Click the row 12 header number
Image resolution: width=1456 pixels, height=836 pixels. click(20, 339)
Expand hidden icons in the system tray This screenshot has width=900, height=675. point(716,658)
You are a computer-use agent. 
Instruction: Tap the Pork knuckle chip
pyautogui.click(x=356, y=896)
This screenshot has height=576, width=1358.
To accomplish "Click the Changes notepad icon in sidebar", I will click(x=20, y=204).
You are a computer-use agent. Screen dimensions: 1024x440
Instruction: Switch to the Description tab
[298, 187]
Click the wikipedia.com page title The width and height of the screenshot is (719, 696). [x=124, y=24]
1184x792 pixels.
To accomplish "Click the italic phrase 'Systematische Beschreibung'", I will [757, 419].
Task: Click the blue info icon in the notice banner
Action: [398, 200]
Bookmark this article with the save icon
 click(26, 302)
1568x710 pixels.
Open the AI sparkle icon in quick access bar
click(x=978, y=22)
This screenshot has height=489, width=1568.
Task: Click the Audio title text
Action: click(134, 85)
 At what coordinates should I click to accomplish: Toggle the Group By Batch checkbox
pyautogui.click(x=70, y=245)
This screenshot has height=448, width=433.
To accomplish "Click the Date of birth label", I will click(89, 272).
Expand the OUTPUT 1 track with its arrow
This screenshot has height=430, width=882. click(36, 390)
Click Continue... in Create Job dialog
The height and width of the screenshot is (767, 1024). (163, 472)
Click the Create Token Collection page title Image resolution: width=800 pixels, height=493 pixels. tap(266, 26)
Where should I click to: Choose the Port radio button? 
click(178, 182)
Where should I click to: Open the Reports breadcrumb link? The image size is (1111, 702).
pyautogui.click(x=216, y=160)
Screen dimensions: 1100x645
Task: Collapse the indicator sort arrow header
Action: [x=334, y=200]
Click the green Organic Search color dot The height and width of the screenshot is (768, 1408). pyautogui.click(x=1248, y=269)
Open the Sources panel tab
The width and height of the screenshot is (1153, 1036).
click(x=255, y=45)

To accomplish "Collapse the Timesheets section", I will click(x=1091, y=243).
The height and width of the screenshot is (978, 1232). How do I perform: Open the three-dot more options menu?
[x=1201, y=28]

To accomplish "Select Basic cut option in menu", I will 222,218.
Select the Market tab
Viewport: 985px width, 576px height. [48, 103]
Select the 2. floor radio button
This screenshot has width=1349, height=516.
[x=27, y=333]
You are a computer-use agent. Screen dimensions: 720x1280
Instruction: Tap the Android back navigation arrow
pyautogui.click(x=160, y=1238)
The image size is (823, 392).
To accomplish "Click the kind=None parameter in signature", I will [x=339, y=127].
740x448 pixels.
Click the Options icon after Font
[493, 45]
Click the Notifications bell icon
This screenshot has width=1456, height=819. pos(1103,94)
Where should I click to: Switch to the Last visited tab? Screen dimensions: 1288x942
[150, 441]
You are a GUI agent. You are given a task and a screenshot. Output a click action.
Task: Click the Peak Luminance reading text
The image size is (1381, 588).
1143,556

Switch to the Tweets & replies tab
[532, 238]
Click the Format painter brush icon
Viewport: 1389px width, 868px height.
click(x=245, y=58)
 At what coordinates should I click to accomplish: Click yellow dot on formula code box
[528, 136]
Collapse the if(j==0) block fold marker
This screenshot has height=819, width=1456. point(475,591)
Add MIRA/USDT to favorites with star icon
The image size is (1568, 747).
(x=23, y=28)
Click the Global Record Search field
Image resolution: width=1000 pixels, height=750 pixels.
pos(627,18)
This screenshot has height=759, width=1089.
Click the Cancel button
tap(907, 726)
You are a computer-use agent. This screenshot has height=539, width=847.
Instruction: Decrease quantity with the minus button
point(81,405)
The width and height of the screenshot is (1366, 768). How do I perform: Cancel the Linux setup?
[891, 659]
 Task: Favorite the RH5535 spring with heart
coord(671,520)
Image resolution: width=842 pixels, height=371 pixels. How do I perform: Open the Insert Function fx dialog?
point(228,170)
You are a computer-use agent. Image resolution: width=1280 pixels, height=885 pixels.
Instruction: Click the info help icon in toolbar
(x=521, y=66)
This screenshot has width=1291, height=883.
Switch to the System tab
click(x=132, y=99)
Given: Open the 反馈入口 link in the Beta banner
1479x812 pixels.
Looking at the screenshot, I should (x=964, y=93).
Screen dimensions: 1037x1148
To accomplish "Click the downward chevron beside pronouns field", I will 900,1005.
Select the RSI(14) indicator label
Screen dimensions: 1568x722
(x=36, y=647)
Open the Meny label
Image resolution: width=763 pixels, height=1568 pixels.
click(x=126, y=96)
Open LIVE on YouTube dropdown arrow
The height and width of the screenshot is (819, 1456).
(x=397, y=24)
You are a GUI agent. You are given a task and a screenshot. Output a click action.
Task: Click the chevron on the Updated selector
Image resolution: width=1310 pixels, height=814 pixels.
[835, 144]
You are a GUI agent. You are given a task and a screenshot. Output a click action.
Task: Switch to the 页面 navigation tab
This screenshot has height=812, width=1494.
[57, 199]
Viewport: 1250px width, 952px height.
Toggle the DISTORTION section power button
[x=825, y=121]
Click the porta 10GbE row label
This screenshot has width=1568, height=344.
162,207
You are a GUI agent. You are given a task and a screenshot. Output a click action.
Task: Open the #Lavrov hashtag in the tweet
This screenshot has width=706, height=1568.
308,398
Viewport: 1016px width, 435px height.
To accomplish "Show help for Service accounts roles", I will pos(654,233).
━━━━━━
## Objective
Render all of the data above as a Markdown table with two columns, Row and Line. Put a running number in Row and one line of the data in Line, and skip blank lines.

## Task output
| Row | Line |
|---|---|
| 1 | Click the row 12 header number |
| 2 | Image resolution: width=1456 pixels, height=836 pixels. click(20, 339) |
| 3 | Expand hidden icons in the system tray This screenshot has width=900, height=675. point(716,658) |
| 4 | You are a computer-use agent.  |
| 5 | Instruction: Tap the Pork knuckle chip |
| 6 | pyautogui.click(x=356, y=896) |
| 7 | This screenshot has height=576, width=1358. |
| 8 | To accomplish "Click the Changes notepad icon in sidebar", I will click(x=20, y=204). |
| 9 | You are a computer-use agent. Screen dimensions: 1024x440 |
| 10 | Instruction: Switch to the Description tab |
| 11 | [298, 187] |
| 12 | Click the wikipedia.com page title The width and height of the screenshot is (719, 696). [x=124, y=24] |
| 13 | 1184x792 pixels. |
| 14 | To accomplish "Click the italic phrase 'Systematische Beschreibung'", I will [757, 419]. |
| 15 | Task: Click the blue info icon in the notice banner |
| 16 | Action: [398, 200] |
| 17 | Bookmark this article with the save icon |
| 18 |  click(26, 302) |
| 19 | 1568x710 pixels. |
| 20 | Open the AI sparkle icon in quick access bar |
| 21 | click(x=978, y=22) |
| 22 | This screenshot has height=489, width=1568. |
| 23 | Task: Click the Audio title text |
| 24 | Action: click(134, 85) |
| 25 |  At what coordinates should I click to accomplish: Toggle the Group By Batch checkbox |
| 26 | pyautogui.click(x=70, y=245) |
| 27 | This screenshot has height=448, width=433. |
| 28 | To accomplish "Click the Date of birth label", I will click(89, 272). |
| 29 | Expand the OUTPUT 1 track with its arrow |
| 30 | This screenshot has height=430, width=882. click(36, 390) |
| 31 | Click Continue... in Create Job dialog |
| 32 | The height and width of the screenshot is (767, 1024). (163, 472) |
| 33 | Click the Create Token Collection page title Image resolution: width=800 pixels, height=493 pixels. tap(266, 26) |
| 34 | Where should I click to: Choose the Port radio button?  |
| 35 | click(178, 182) |
| 36 | Where should I click to: Open the Reports breadcrumb link? The image size is (1111, 702). |
| 37 | pyautogui.click(x=216, y=160) |
| 38 | Screen dimensions: 1100x645 |
| 39 | Task: Collapse the indicator sort arrow header |
| 40 | Action: [x=334, y=200] |
| 41 | Click the green Organic Search color dot The height and width of the screenshot is (768, 1408). pyautogui.click(x=1248, y=269) |
| 42 | Open the Sources panel tab |
| 43 | The width and height of the screenshot is (1153, 1036). |
| 44 | click(x=255, y=45) |
| 45 | To accomplish "Collapse the Timesheets section", I will click(x=1091, y=243). |
| 46 | The height and width of the screenshot is (978, 1232). How do I perform: Open the three-dot more options menu? |
| 47 | [x=1201, y=28] |
| 48 | To accomplish "Select Basic cut option in menu", I will 222,218. |
| 49 | Select the Market tab |
| 50 | Viewport: 985px width, 576px height. [48, 103] |
| 51 | Select the 2. floor radio button |
| 52 | This screenshot has width=1349, height=516. |
| 53 | [x=27, y=333] |
| 54 | You are a computer-use agent. Screen dimensions: 720x1280 |
| 55 | Instruction: Tap the Android back navigation arrow |
| 56 | pyautogui.click(x=160, y=1238) |
| 57 | The image size is (823, 392). |
| 58 | To accomplish "Click the kind=None parameter in signature", I will [x=339, y=127]. |
| 59 | 740x448 pixels. |
| 60 | Click the Options icon after Font |
| 61 | [493, 45] |
| 62 | Click the Notifications bell icon |
| 63 | This screenshot has width=1456, height=819. pos(1103,94) |
| 64 | Where should I click to: Switch to the Last visited tab? Screen dimensions: 1288x942 |
| 65 | [150, 441] |
| 66 | You are a GUI agent. You are given a task and a screenshot. Output a click action. |
| 67 | Task: Click the Peak Luminance reading text |
| 68 | The image size is (1381, 588). |
| 69 | 1143,556 |
| 70 | Switch to the Tweets & replies tab |
| 71 | [532, 238] |
| 72 | Click the Format painter brush icon |
| 73 | Viewport: 1389px width, 868px height. |
| 74 | click(x=245, y=58) |
| 75 |  At what coordinates should I click to accomplish: Click yellow dot on formula code box |
| 76 | [528, 136] |
| 77 | Collapse the if(j==0) block fold marker |
| 78 | This screenshot has height=819, width=1456. point(475,591) |
| 79 | Add MIRA/USDT to favorites with star icon |
| 80 | The image size is (1568, 747). |
| 81 | (x=23, y=28) |
| 82 | Click the Global Record Search field |
| 83 | Image resolution: width=1000 pixels, height=750 pixels. |
| 84 | pos(627,18) |
| 85 | This screenshot has height=759, width=1089. |
| 86 | Click the Cancel button |
| 87 | tap(907, 726) |
| 88 | You are a computer-use agent. This screenshot has height=539, width=847. |
| 89 | Instruction: Decrease quantity with the minus button |
| 90 | point(81,405) |
| 91 | The width and height of the screenshot is (1366, 768). How do I perform: Cancel the Linux setup? |
| 92 | [891, 659] |
| 93 |  Task: Favorite the RH5535 spring with heart |
| 94 | coord(671,520) |
| 95 | Image resolution: width=842 pixels, height=371 pixels. How do I perform: Open the Insert Function fx dialog? |
| 96 | point(228,170) |
| 97 | You are a computer-use agent. Image resolution: width=1280 pixels, height=885 pixels. |
| 98 | Instruction: Click the info help icon in toolbar |
| 99 | (x=521, y=66) |
| 100 | This screenshot has width=1291, height=883. |
| 101 | Switch to the System tab |
| 102 | click(x=132, y=99) |
| 103 | Given: Open the 反馈入口 link in the Beta banner |
| 104 | 1479x812 pixels. |
| 105 | Looking at the screenshot, I should (x=964, y=93). |
| 106 | Screen dimensions: 1037x1148 |
| 107 | To accomplish "Click the downward chevron beside pronouns field", I will 900,1005. |
| 108 | Select the RSI(14) indicator label |
| 109 | Screen dimensions: 1568x722 |
| 110 | (x=36, y=647) |
| 111 | Open the Meny label |
| 112 | Image resolution: width=763 pixels, height=1568 pixels. |
| 113 | click(x=126, y=96) |
| 114 | Open LIVE on YouTube dropdown arrow |
| 115 | The height and width of the screenshot is (819, 1456). |
| 116 | (x=397, y=24) |
| 117 | You are a GUI agent. You are given a task and a screenshot. Output a click action. |
| 118 | Task: Click the chevron on the Updated selector |
| 119 | Image resolution: width=1310 pixels, height=814 pixels. |
| 120 | [835, 144] |
| 121 | You are a GUI agent. You are given a task and a screenshot. Output a click action. |
| 122 | Task: Switch to the 页面 navigation tab |
| 123 | This screenshot has height=812, width=1494. |
| 124 | [57, 199] |
| 125 | Viewport: 1250px width, 952px height. |
| 126 | Toggle the DISTORTION section power button |
| 127 | [x=825, y=121] |
| 128 | Click the porta 10GbE row label |
| 129 | This screenshot has width=1568, height=344. |
| 130 | 162,207 |
| 131 | You are a GUI agent. You are given a task and a screenshot. Output a click action. |
| 132 | Task: Open the #Lavrov hashtag in the tweet |
| 133 | This screenshot has width=706, height=1568. |
| 134 | 308,398 |
| 135 | Viewport: 1016px width, 435px height. |
| 136 | To accomplish "Show help for Service accounts roles", I will pos(654,233). |